- Safiabad Location within Iran
- Coordinates: 36°41′46″N 57°55′41″E﻿ / ﻿36.69611°N 57.92806°E
- Country: Iran
- Province: North Khorasan
- County: Bam and Safiabad
- District: Central
- Established as a city: 2000

Population (2016)
- • Total: 3,427
- Time zone: UTC+3:30 (IRST)

= Safiabad, North Khorasan =

City in North Khorasan province, Iran

Safiabad (صفی‌آباد) (Note: Also romanized as Safīābād) is a city in the Central District (Note: Formerly Bam and Safiabad District of Esfarayen County) of Bam and Safiabad County, North Khorasan province, Iran, serving as capital of both the county and the district.
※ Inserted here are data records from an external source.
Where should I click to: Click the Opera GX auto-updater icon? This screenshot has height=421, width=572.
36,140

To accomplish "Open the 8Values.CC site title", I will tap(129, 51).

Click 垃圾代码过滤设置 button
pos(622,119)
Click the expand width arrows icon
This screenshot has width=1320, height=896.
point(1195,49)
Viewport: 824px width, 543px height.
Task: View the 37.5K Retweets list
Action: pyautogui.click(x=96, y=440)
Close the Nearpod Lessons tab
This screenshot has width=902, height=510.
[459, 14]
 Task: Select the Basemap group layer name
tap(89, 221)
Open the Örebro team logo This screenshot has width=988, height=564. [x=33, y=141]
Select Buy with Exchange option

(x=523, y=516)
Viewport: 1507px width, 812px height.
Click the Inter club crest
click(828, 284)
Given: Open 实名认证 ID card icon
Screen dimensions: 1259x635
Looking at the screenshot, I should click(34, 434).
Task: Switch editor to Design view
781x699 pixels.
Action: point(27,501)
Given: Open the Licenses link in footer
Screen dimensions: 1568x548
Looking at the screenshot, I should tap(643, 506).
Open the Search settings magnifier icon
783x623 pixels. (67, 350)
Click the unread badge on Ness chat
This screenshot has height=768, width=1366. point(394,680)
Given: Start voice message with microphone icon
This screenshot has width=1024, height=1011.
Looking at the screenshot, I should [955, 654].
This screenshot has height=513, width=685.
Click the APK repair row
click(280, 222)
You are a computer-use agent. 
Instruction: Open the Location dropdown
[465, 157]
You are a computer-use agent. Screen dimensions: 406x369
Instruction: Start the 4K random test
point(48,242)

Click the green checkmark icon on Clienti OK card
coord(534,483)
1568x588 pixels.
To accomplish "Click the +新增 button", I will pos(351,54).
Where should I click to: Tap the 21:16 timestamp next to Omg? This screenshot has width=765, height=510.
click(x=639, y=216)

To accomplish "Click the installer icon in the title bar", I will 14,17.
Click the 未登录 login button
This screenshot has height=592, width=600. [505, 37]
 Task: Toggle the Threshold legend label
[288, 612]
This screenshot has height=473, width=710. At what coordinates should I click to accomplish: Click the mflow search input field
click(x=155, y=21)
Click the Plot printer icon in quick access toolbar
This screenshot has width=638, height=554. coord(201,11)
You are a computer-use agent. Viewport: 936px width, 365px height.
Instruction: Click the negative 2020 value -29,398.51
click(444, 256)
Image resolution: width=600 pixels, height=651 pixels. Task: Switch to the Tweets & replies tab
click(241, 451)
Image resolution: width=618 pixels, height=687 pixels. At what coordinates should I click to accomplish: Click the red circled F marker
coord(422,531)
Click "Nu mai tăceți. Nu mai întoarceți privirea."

It was the administrative center for Safiabad Rural District until its capital was transferred to the village of Alast-e Olya. Safiabad was converted to a city in 2000.

==Demographics==
===Population===
At the time of the 2006 National Census, the city's population was 3,047 in 885 households, when it was in Bam and Safiabad District (Note: Renamed the Central District of Bam and Safiabad County) of Esfarayen County. The following census in 2011 counted 3,527 people in 995 households. The 2016 census measured the population of the city as 3,427 people in 1,020 households.

In 2023, the district was separated from the county in the establishment of Bam and Safiabad County and renamed the Central District, with Safiabad as the new county's capital.